I had to use a nanny at points when there was no daycare available when I returned to work. Occasionally they are going to get sick, and be unable to look after your kid - that’s no reflection on the parent who’s otherwise made reasonable efforts to secure childcare. I did have one who was more unreliable, and I quickly replaced her, as that was a foreseeable issue. But I’d expect that no more than a couple of days a year.
Allowances have to be made. Kids get unexpectedly sick, shit just happens. I guess in a perfect world, everyone would have a job where if they couldn’t get into work, they could work remotely from home. There are lots of jobs where that just isn’t possible. I would hope in jobs where it is possible, the bosses/managers get it, shit happens.
Georgia. Kids 14 and up are allowed off without a parent, but they aren’t allowed to watch their younger siblings. If they get off at the babysitter’s, the sitter would have to meet them.
My source for this is a girl at work with school-age kids. My own kids were latchkey kids.
Where I work, if you have arranged your own sub from the approved sub list, the supervisors don’t care if you are home because the fourth season of Lou Grant just came out on video.

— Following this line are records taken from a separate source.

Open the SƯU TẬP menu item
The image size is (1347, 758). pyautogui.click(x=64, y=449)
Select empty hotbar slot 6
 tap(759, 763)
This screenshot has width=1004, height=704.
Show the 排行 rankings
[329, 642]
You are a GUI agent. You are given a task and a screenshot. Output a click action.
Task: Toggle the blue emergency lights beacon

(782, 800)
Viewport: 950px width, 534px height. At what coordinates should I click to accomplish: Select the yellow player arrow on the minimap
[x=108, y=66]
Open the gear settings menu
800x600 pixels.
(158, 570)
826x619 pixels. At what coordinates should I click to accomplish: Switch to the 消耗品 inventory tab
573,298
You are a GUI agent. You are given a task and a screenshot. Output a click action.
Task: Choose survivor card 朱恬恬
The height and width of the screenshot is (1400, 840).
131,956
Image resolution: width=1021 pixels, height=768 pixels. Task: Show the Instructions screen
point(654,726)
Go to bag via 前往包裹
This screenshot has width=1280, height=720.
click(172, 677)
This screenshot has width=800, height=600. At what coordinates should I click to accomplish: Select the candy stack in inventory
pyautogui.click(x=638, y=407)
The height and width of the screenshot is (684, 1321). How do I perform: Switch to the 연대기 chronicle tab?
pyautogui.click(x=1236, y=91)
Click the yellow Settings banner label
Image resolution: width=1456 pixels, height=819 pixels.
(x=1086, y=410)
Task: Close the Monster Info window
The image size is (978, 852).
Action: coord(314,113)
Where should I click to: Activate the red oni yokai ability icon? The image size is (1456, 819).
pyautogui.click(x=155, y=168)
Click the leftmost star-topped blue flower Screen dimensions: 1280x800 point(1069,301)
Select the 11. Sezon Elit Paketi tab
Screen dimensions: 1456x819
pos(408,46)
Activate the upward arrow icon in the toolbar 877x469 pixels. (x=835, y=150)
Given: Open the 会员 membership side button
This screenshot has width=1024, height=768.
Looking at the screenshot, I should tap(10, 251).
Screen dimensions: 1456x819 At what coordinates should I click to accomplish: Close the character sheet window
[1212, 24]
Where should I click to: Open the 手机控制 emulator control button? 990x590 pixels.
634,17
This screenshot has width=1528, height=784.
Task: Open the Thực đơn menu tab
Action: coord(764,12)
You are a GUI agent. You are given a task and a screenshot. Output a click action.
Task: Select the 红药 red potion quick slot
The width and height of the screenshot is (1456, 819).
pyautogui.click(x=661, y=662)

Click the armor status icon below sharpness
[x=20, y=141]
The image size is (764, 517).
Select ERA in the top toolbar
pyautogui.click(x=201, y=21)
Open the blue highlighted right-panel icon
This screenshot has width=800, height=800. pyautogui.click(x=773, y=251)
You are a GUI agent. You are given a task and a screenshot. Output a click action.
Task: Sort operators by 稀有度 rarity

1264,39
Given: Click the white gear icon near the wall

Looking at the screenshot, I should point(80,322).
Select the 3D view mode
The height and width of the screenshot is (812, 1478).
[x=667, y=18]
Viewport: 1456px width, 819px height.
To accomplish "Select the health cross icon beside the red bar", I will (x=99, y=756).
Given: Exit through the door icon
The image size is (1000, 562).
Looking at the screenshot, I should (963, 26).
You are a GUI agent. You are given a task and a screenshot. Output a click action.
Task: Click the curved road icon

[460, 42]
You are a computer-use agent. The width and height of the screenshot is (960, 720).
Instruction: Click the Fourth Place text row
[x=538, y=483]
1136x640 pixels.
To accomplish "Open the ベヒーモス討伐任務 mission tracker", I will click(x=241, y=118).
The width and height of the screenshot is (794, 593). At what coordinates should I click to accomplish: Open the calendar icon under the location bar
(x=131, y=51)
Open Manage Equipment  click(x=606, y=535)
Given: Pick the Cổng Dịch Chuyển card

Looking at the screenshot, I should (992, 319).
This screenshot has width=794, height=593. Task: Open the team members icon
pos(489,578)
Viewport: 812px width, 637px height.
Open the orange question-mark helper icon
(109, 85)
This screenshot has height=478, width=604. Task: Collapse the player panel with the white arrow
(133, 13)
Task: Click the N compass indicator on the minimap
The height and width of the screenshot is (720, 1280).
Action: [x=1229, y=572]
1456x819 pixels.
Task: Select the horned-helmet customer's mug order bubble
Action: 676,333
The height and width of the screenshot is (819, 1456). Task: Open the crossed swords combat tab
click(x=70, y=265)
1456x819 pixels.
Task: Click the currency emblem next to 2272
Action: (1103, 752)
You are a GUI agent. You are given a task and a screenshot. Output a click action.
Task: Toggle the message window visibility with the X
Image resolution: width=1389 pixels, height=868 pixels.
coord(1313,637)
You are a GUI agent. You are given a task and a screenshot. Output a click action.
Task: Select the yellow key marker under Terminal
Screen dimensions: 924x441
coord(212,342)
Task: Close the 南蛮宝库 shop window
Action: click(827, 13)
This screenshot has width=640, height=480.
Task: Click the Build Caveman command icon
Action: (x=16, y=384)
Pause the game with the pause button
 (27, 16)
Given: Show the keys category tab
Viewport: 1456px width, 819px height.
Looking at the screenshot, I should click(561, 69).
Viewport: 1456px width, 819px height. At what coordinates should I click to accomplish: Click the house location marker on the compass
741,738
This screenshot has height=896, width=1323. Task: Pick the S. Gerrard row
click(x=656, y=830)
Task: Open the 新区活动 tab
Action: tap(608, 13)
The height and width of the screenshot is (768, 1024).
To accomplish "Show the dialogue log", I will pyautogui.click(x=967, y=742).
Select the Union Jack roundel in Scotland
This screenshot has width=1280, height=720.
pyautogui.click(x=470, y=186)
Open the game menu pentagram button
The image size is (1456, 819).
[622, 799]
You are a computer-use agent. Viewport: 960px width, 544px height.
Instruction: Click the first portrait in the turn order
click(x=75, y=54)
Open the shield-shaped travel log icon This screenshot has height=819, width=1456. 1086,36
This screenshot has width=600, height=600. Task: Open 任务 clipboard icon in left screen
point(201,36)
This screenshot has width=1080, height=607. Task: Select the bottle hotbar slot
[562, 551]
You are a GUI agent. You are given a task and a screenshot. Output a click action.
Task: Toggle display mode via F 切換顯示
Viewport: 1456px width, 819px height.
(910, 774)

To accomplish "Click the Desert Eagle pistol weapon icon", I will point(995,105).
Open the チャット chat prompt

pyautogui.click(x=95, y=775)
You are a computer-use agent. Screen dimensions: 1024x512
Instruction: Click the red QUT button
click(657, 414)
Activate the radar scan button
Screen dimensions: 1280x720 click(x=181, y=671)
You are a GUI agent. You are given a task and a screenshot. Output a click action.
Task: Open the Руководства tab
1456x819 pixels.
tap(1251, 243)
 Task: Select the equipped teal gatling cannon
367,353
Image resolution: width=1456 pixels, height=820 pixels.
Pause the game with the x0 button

If your kid was sick, and you couldn’t find someone to stay with him, and couldn’t find a sub, you wouldn’t be in trouble, but if this weren’t the first time in a blue moon, you might be asked to bring in a doctor’s note. If you simply couldn’t find a sitter for a healthy child, you’d be told to bring the kid with you. I work in a preschool, and occasionally teachers with slightly older children, like first or second graders, have brought them to work when they had no childcare. If they are in the older rooms, they just do what they other kids are doing, for the most part. If they are in the toddler rooms, they actually can be helpful. They love the fact that they are able to read picture books to two-year-olds, and the toddlers regard them with awe.
It’s never been a problem. I realize most people aren’t that lucky, though.
And the action is that they “may” be brought back to school. How much do you want to bet that seldom happens, because if Atlanta public schools have enough money for after school care for kids whose parents aren’t right at the bus stop, they are possibly the only district in the country that does?